Head of Mineta Transportation Institute receives national award

Karen Philbrick, executive director, Mineta Transportation Institute and the Mineta National Transit Research Consortium.

Karen Philbrick, executive director, Mineta Transportation Institute and the Mineta National Transit Research Consortium.

Karen Philbrick, the executive director of Mineta National Transit Research Consortium (MNTRC) and the Mineta Transportation Institute (MTI), has been awarded the Conference of Minority Transportation Officials (COMTO) Women Who Move the Nation Award in the academia category.

“I am so incredibly honored to be the recipient of this fine distinction,” said Philbrick, who has served as executive director of MNTRC and MTI since 2014. The programs are housed in the Lucas College and Graduate School of Business at San Jose State.

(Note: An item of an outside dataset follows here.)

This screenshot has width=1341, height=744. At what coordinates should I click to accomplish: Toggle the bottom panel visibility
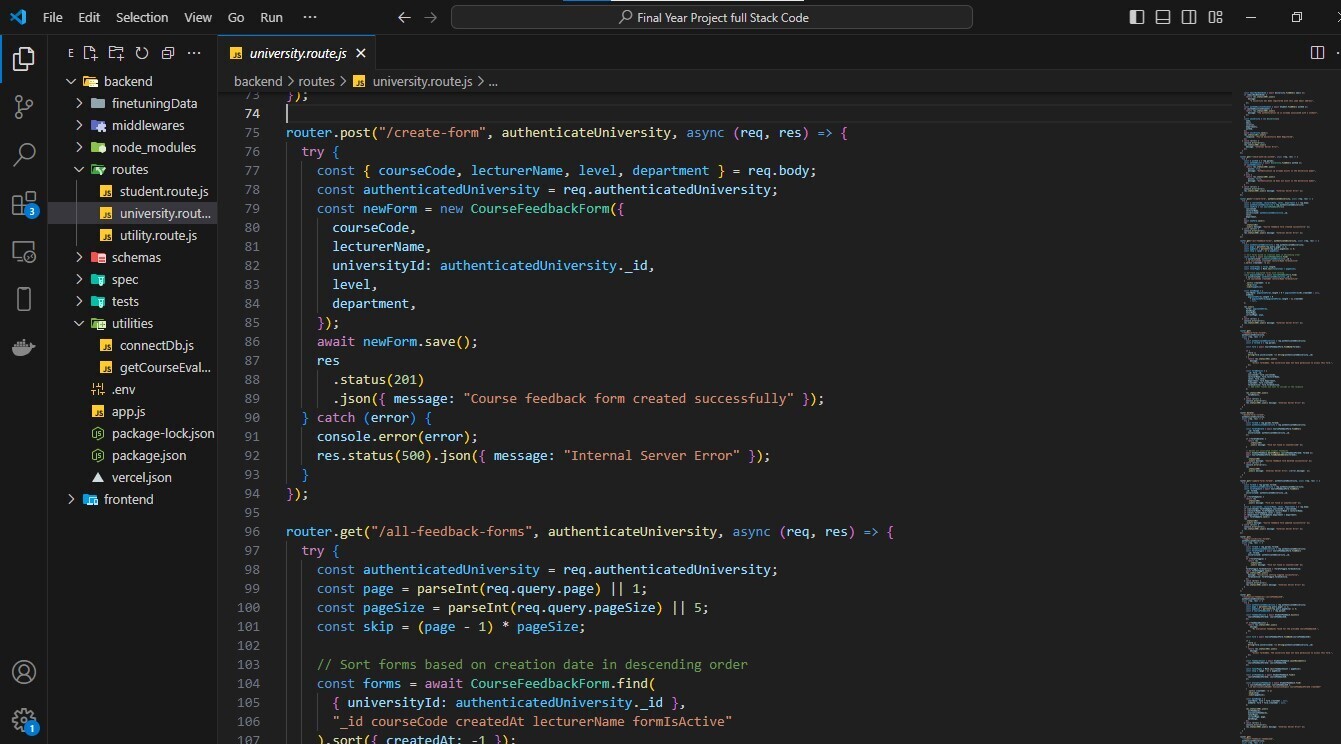click(1162, 17)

Philbrick was nominated by former Secretary of Transportation and former Congressman Norman Mineta, Nuria Fernandez, the CEO of VTA and Rod Diridon, MTI’s emeritus executive director. The trio nominated Philbrick for her role in developing MNTRC’s university partner relationships with four Minority Serving Institutions including SJSU, Howard University, Rutgers University and University of Nevada, Las Vegas.

“Your status and role in the transportation industry is an inspiration to all women, particularly women of color,” wrote Mioshi Moses, the president and CEO of COMTO, in the award notification letter. “Your professional achievements and pioneering spirit have opened career paths for women across the country.”

Philbrick said the university transportation center is focused on research, education, technology transfer and workforce development.

“In our particular field, we have a crisis of people available to enter the workforce,” she said, noting that a majority of people in the transportation sector are eligible for or nearing eligibility for retirement. “It includes everything from bus drivers to logistics managers to pilots. It includes everything from management all the way to the people on the ground maintaining the system.”

The center offers a master’s of science and transportation management as well as undergraduate courses. It also is involved in a variety of initiatives for K-12 students, including the Summer Transportation Institute that is designed for underrepresented minority and female high school students. Since 2012, the four partner universities have received $10.8 million to support initiatives.

MTI’s research informed the placement of new bike lanes in San Jose and formed the basis of the Caltrans Bus Rapid Transit handbook. The research has statewide, national and international impact. A recent focus of research has been on connectivity.

“We are looking at how to connect people and we are seeing a lot of different trends,” she said, noting that recent research is finding that millenials want to live, work and play where they can walk or take public transit.

Prior to being appointed as executive director of MNTRC and MTI, Philbrick served as MTI’s research director for five years, with two years as deputy executive director and research director for both MTI and MNTRC. She led three MTI research subcenters, directed more than 200 principal investigators for both agencies, oversaw the completion of 122 research projects and the production of more than 175 peer-reviewed research reports and journal publications.

She serves on the U.S. Department of Transportation Transit Advisory Committee for Safety and as treasurer of the Executive Committee of the Council of University Transportation Centers.